3

I am trying to create a function that takes a string, splits it into words and return an array with the words in it. I am not allowed to use any pre-made functions other than malloc within the splitting function. Finally I have to set my function in this form char **ft_split_whitespaces(char *str) My current output looks like that:


    d this is me
    s is me
    s me
    r

Expected output:


    Hello
    World
    This
    Is
    Me

my full code is in the following codes:


    #include <stdio.h>
    #include <stdlib.h>
    
    int     count_words(char *str)
    {
        int i; 
        int word;
        
        i = 0;
        word = 1;
        while(str[i]!='\0')
        {
            if(str[i]==' ' || str[i]=='\n' || str[i]=='\t' 
            || str[i]=='\f' || str[i]=='\r' || str[i]=='\v')
                word++;
            i++;
        }
        return (word);
    }
    
    char    **ft_split_whitespaces(char *str)
    {
        int index;
        int size;
        int index2;
        char **arr;
        
        index = 0;
        index2 = 0;
        size = count_words(str);
        arr = (char **)malloc(size * sizeof(char));
        if (arr == NULL)
            return ((char **)NULL);
        while (str[index])
        {
            if(str[index] == ' ')
            {
                index++;
                value++;
                index2++;
            }
            else
                *(arr+index2) = (char*) malloc(index * sizeof(char));
                *(arr+index2) = &str[index];    
            index++;
        }
        **arr = '\0';
        return (arr);
    }
    
    int main()
    {
        char a[] = "Hello World This Is Me";
        char **arr;
        int i;
        int ctr = count_words(a);
        arr = ft_split_whitespaces(a);
        
        for(i=0;i < ctr;i++)
            printf("%s\n",arr[i]);
        return 0;
    }

Alsakka
  • 155
  • 10
  • This is a good question. It's discussed in [these course notes](https://www.eskimo.com/~scs/cclass/notes/sx10h.html). See also [this question](https://stackoverflow.com/questions/49372173). – Steve Summit Jul 15 '21 at 14:46
  • How is the code that calls `ft_split_whitespaces` supposed to know how many entries the returned array has? Is there supposed to be a `NULL` on the end? (If so, don't forget to allocate space for that pointer!) – David Schwartz Jul 15 '21 at 15:20
  • Is `ft_split_whitespaces()` allowed to modify the original string (e.g. insert zero terminators at the end of words and return an array of pointers to the start of words, to avoid allocating memory for each word)? You could possibly also use recursion to avoid `count_words()`. – Brendan Jul 15 '21 at 18:58
  • You shouldn't cast the return value of malloc if you are compiling with a C compiler: https://stackoverflow.com/questions/605845/do-i-cast-the-result-of-malloc#:~:text=In%20C%2C%20you%20don't,compiler%2C%20a%20cast%20is%20needed. – Jerry Jeremiah Jul 15 '21 at 22:02

1 Answers1

3

You have quite a few errors in your program:

  1. arr = (char **)malloc(size * sizeof(char)); is not right since arr is of type char**. You should use sizeof(char*) or better (sizeof(*arr)) since sizeof(char) is usually not equal to sizeof(char*) for modern systems.
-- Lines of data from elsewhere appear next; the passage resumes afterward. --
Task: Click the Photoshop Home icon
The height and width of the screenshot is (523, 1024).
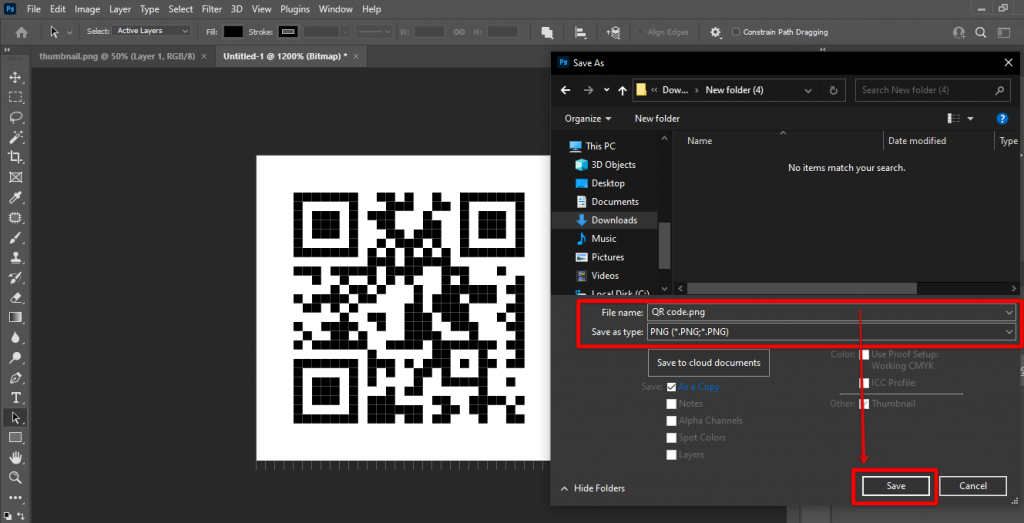Action: pos(19,32)
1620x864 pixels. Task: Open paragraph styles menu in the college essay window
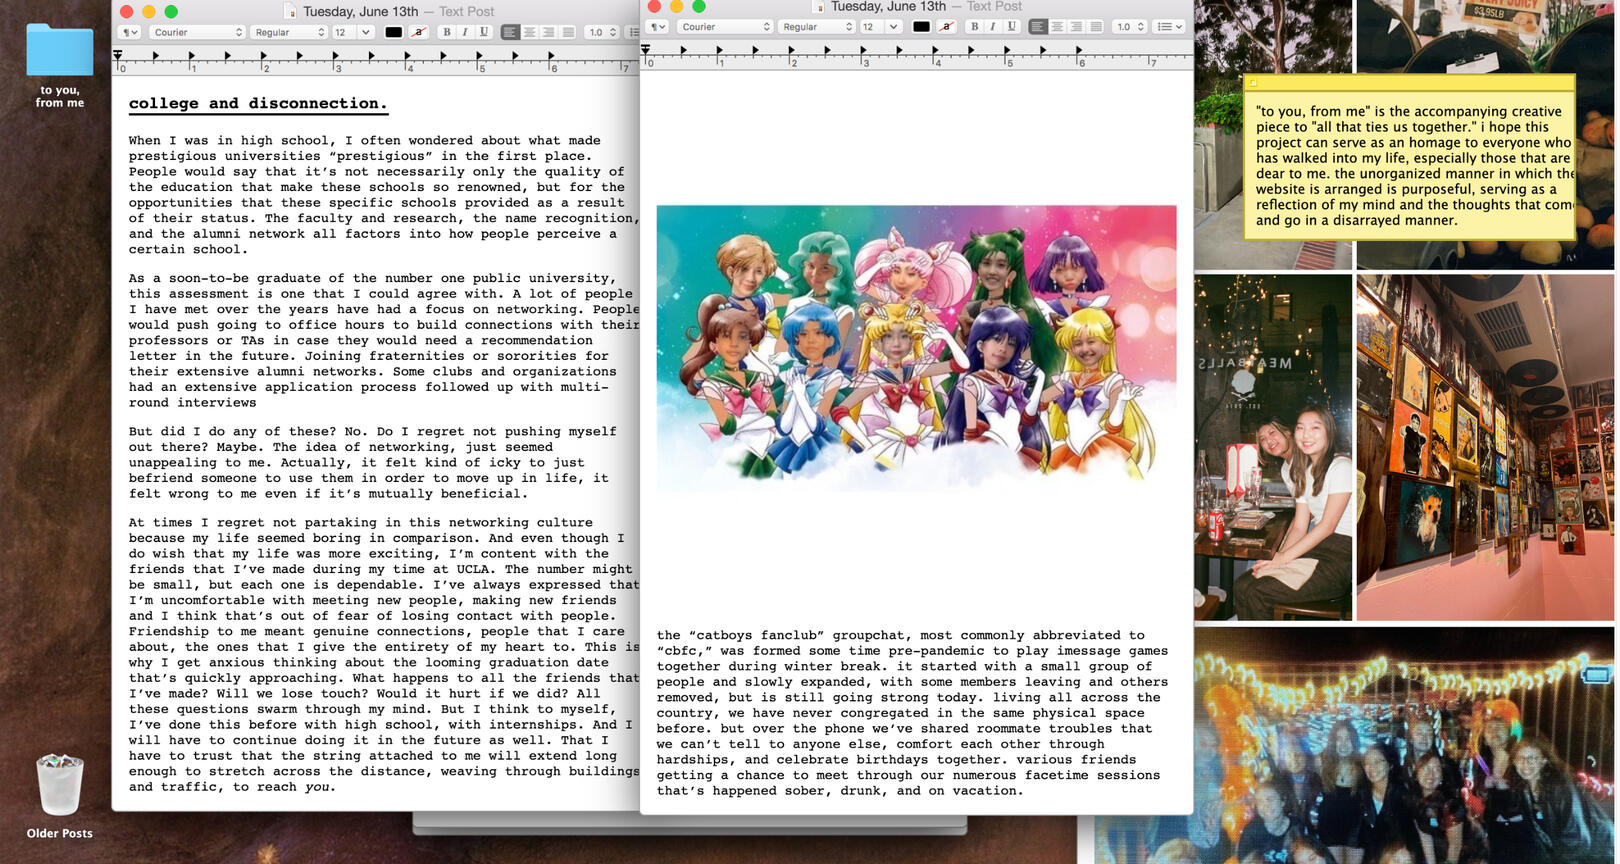(129, 32)
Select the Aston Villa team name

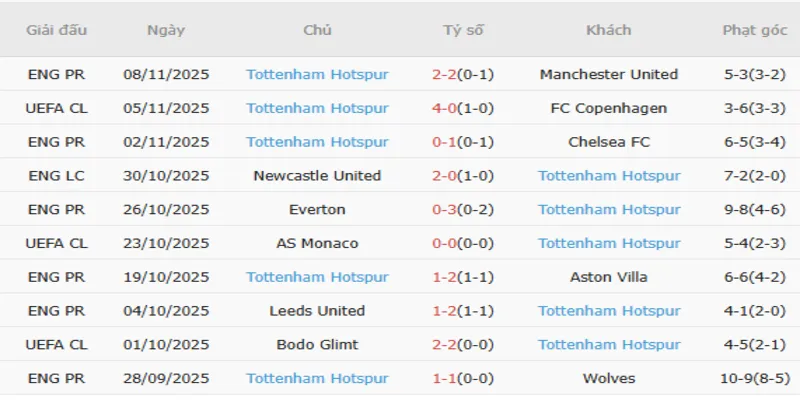coord(608,277)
  2. You don't have braces {} around your else statement in ft_split_whitespaces which you probably intended. So your conditional logic breaks.
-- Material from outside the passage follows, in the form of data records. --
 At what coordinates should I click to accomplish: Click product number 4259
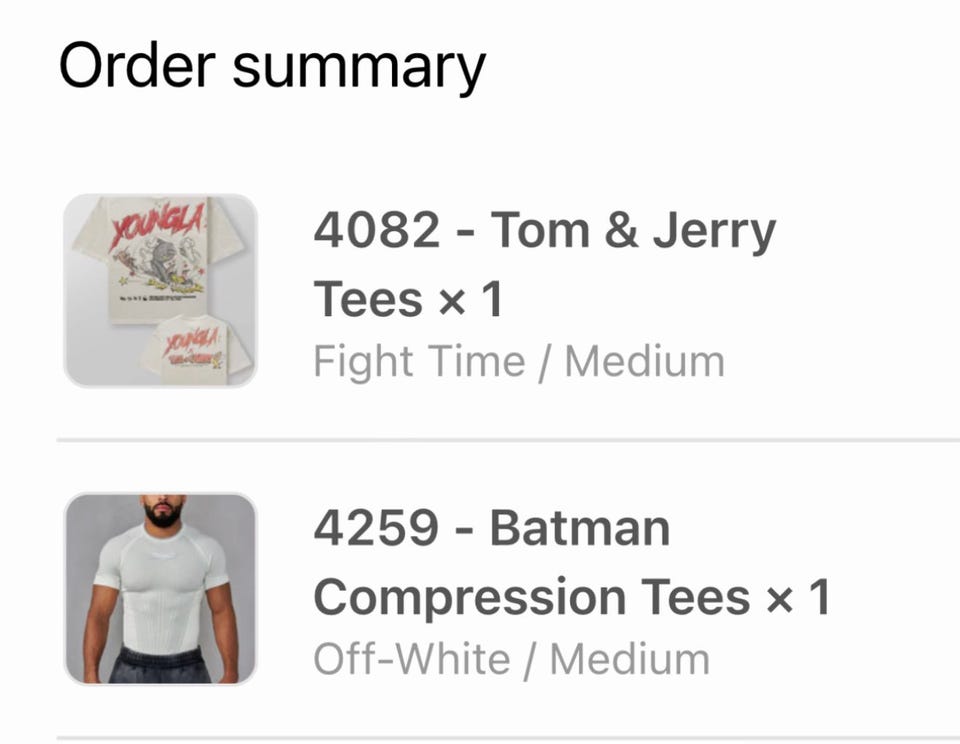click(376, 528)
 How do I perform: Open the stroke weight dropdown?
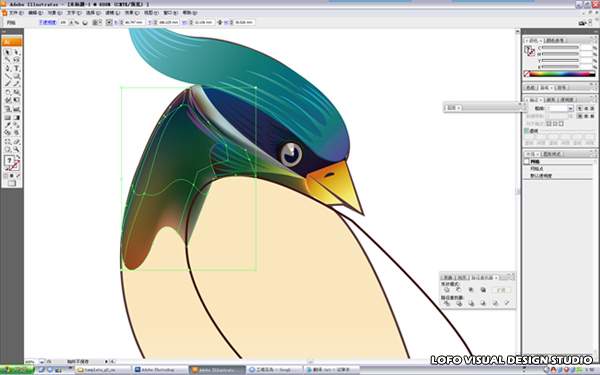click(571, 108)
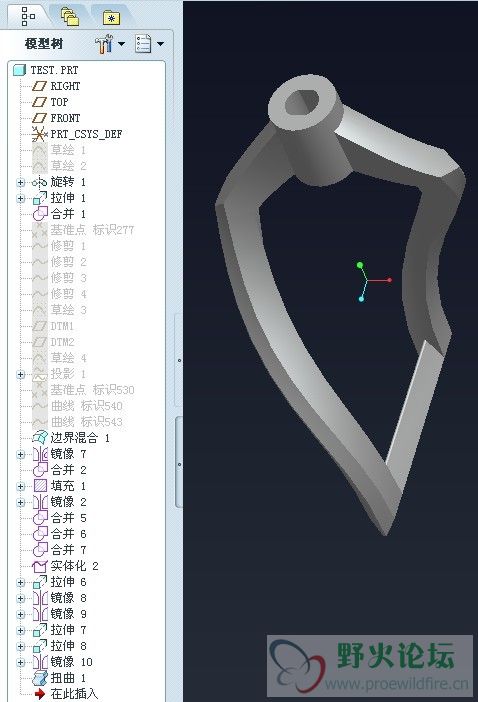This screenshot has height=702, width=478.
Task: Click the 填充 1 fill feature icon
Action: (40, 486)
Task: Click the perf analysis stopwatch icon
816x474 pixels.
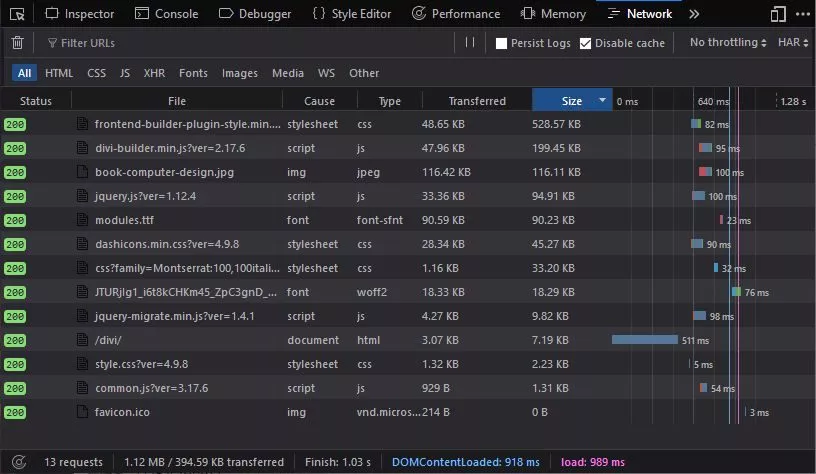Action: (21, 462)
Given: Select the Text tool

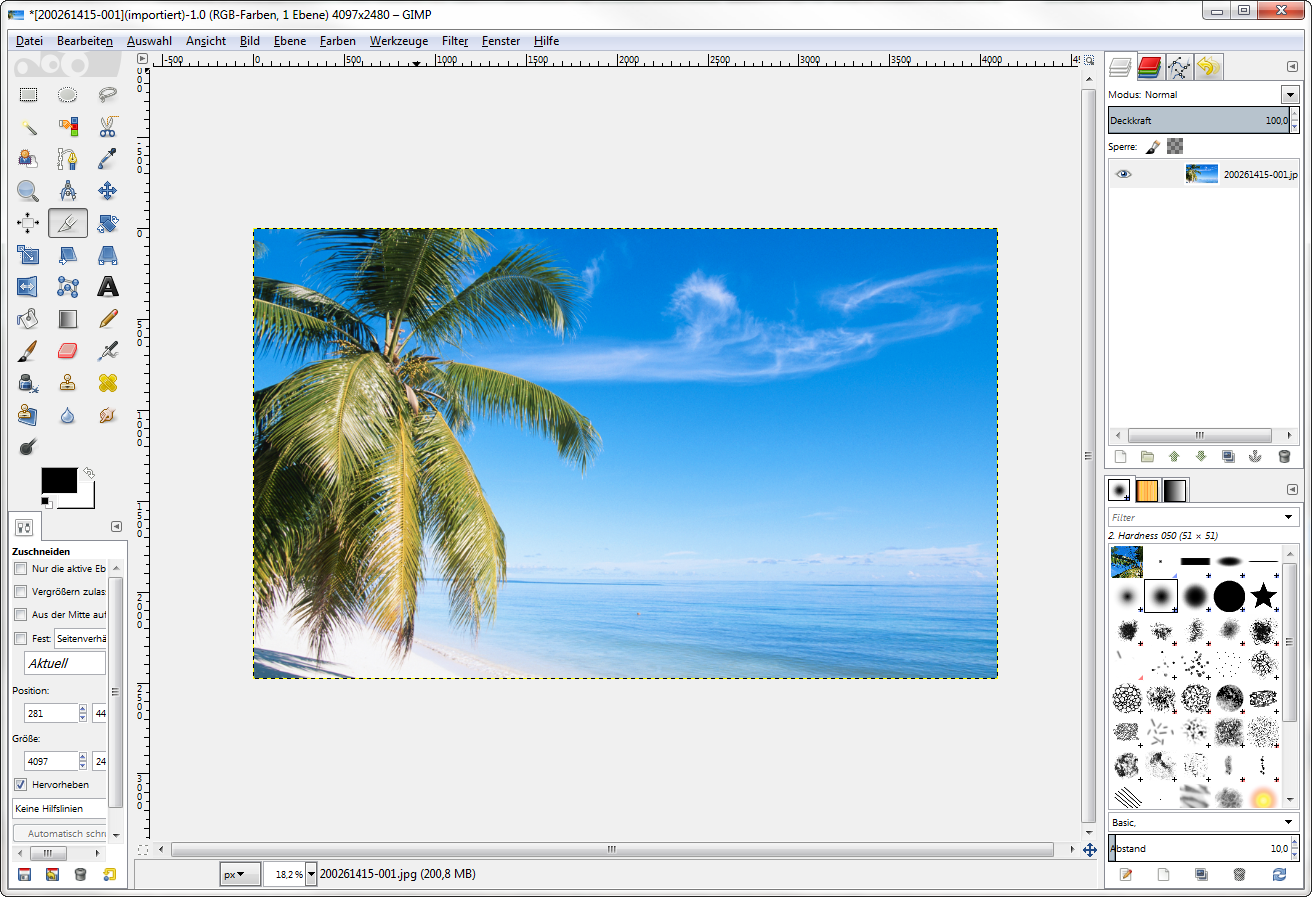Looking at the screenshot, I should tap(107, 287).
  3. You are allocating a new char[] for every non--whitespace character in the while loop. You should only allocate one for every new word and then just fill in the characters in that array.

  4. *(arr+index2) = &str[index];This doesn't do what you think it does. It just points the string at *(arr+index2) to str offset by index. You either need to copy each character individually or do a memcpy() (which you probably can't use in the question). This explains why your answer just provides offsets into the main string and not the actual tokens.
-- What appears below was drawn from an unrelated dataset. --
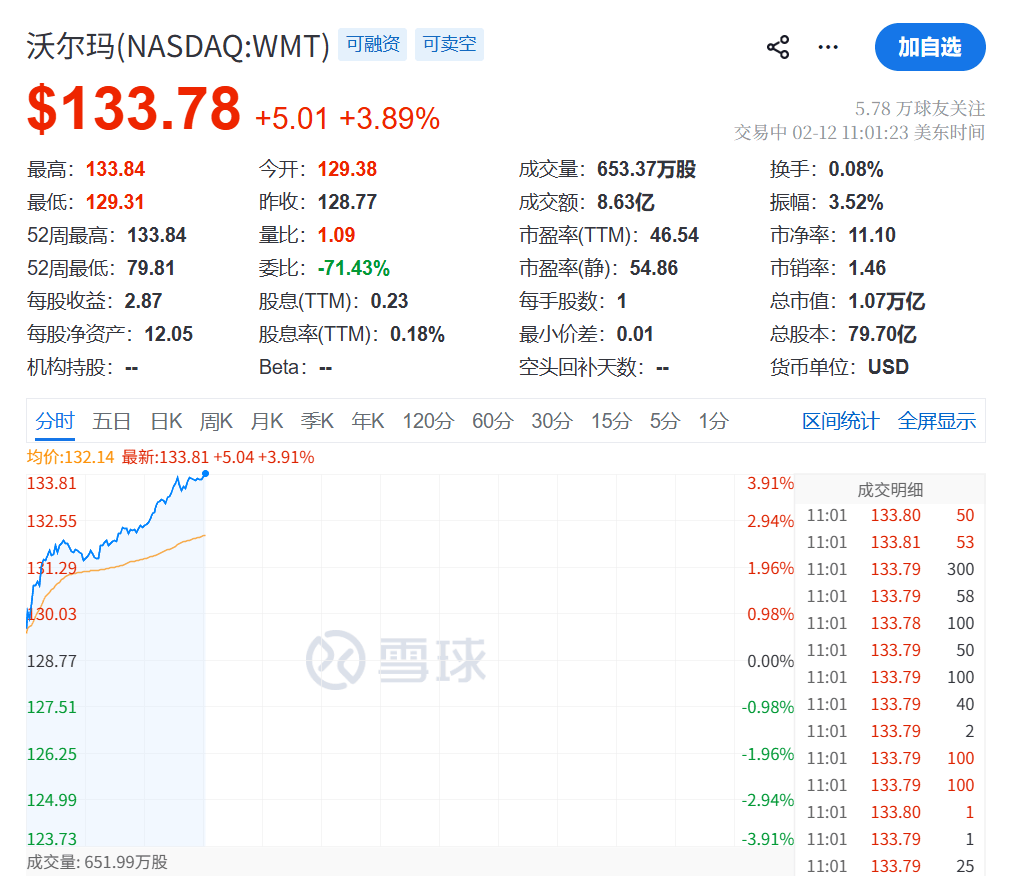Image resolution: width=1029 pixels, height=876 pixels.
Task: Click the 可卖空 tag
Action: pos(449,44)
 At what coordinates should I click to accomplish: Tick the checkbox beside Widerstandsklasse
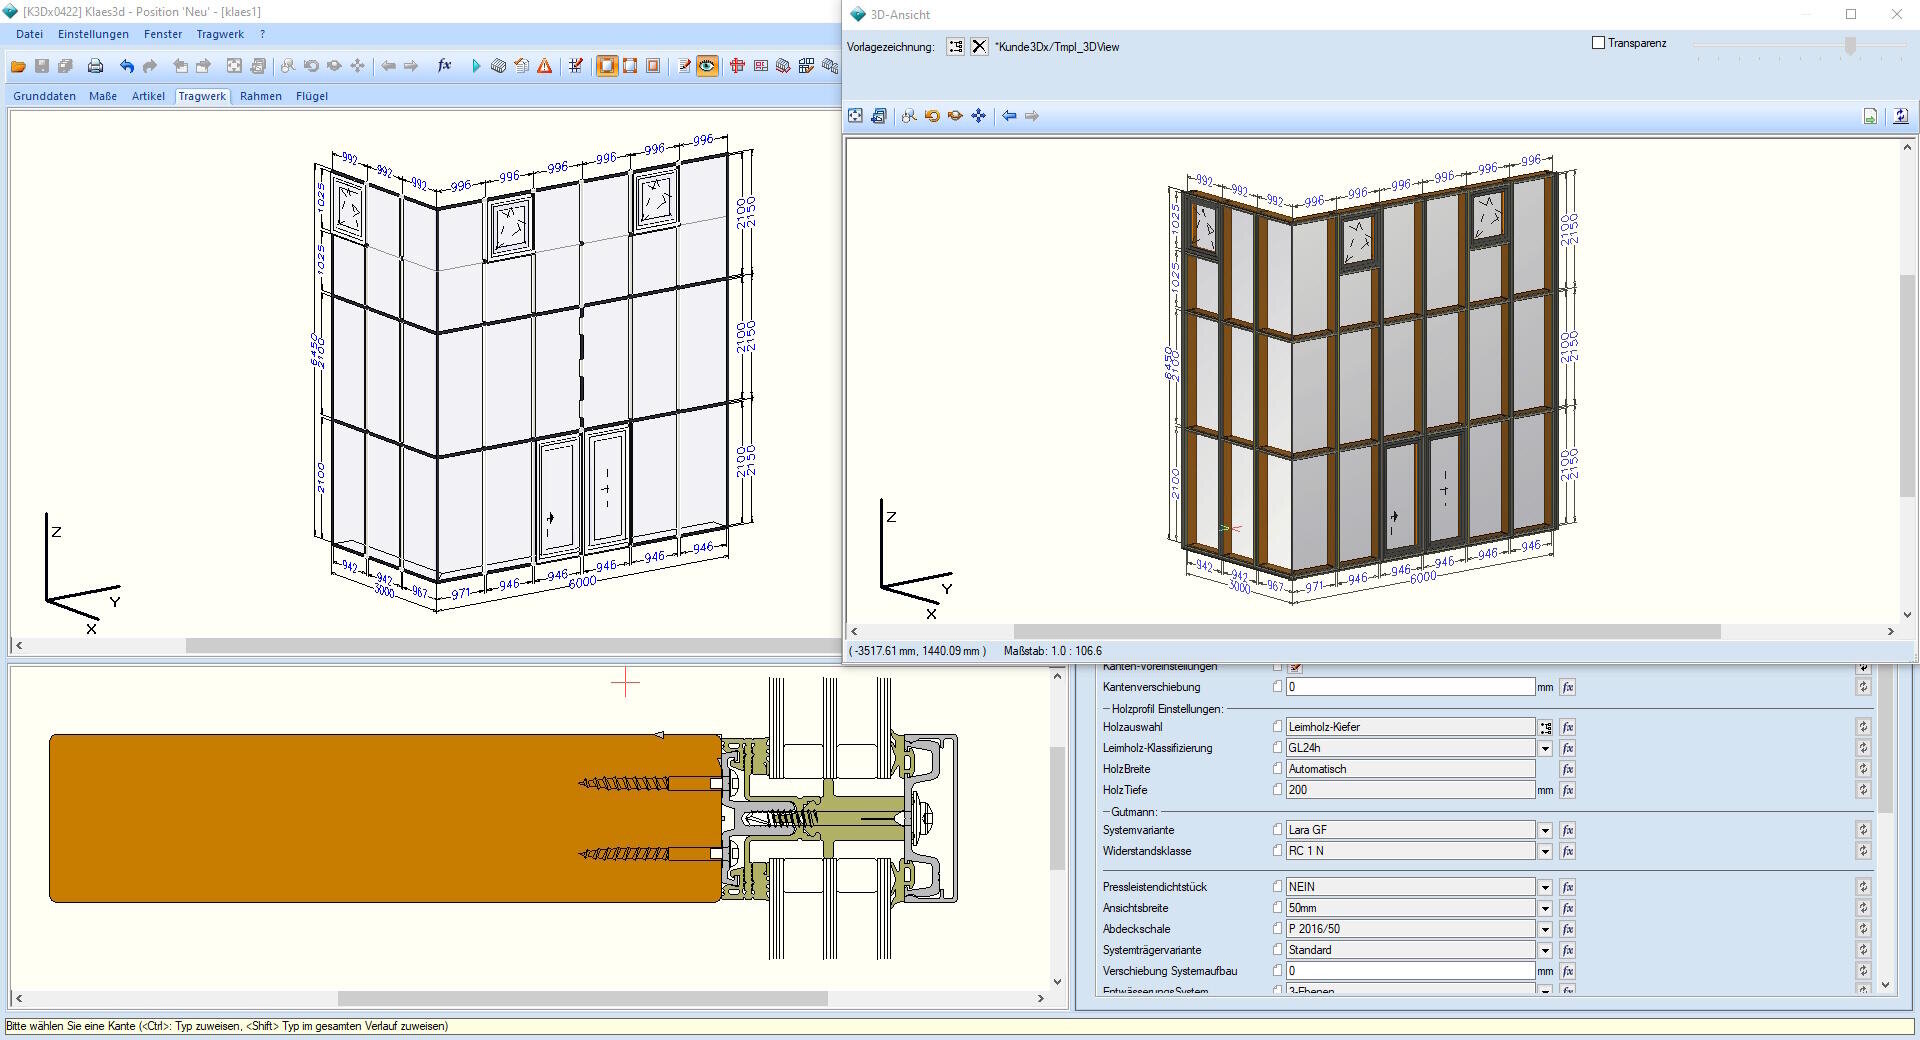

  5. **arr = '\0'; You will lose whatever you store in the 0th index of arr. You need to individually append a \0 to each string in arr.

  6. *(arr+index2) = (char*) malloc(index * sizeof(char)); You will end up allocating progressively increasing size of char arrays at because you are using index for the count of characters, which keeps on increasing. You need to figure out the correct length of each token in the string and allocate appropriately.

Also why *(arr + index2)? Why not use the much easier to read arr[index2]?


Further clarifications:

Consider str = "abc de"

You'll start with

*(arr + 0) = (char*) malloc(0 * sizeof(char));
//ptr from malloc(0) shouldn't be dereferenced and is mostly pointless (no pun), probably NULL
*(arr + 0) = &str[0]; 

Here str[0] = 'a' and is a location somehwhere in memory, so on doing &str[0], you'll store that address in *(arr + 0)

Now in the next iteration, you'll have

*(arr + 0) = (char*) malloc(1 * sizeof(char)); 
*(arr + 0) = &str[1]; 

This time you replace the earlier malloc'd array at the same index2 again with a different address. In the next iterations *(arr + 0) = (char*) malloc(2 * sizeof(char));. You end up resetting the same *(arr + index2) position till you encounter a whitespace after which you do the same thing again for the next word. So don't allocate arrays for every index value but only if and when required. Also, this shows that you'll keep on increasing the size passed to malloc with the increasing value of index which is what #6 indicated.

Coming to &str[index].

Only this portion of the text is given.